The lines of the records that include "computer" should all be copied.

Information supplied:
=====
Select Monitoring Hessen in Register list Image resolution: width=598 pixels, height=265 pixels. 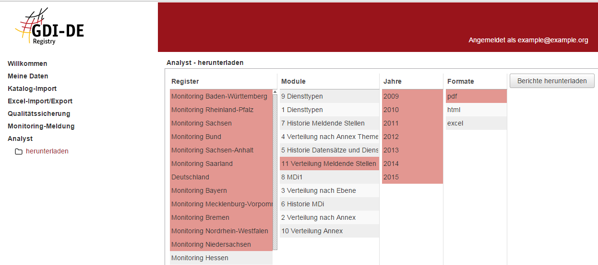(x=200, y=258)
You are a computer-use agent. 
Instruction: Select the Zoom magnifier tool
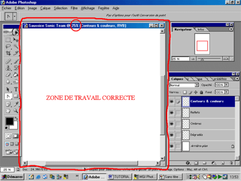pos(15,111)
=====
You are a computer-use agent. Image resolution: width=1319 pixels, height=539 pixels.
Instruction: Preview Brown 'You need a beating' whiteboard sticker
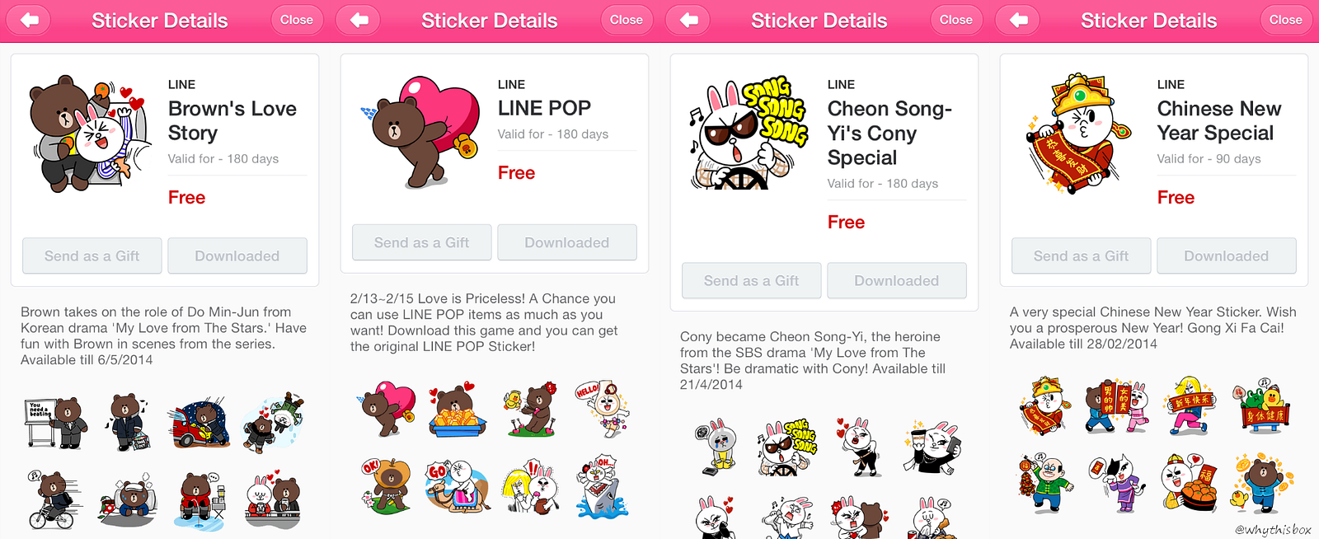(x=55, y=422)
=====
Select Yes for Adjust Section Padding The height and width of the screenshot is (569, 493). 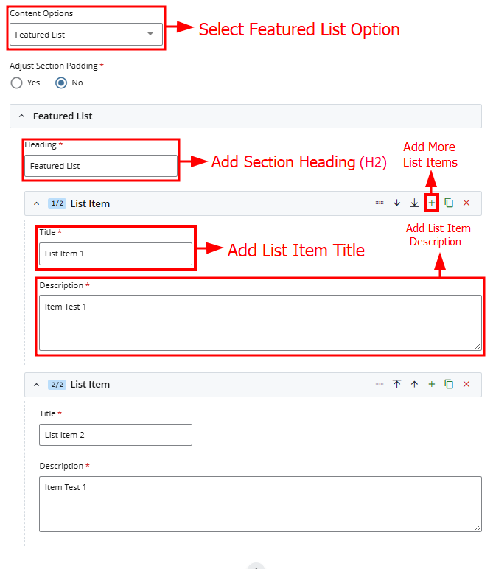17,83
=====
Exercise answer:
You are a computer-use agent. 
You are a computer-use agent. Image resolution: width=1319 pixels, height=539 pixels.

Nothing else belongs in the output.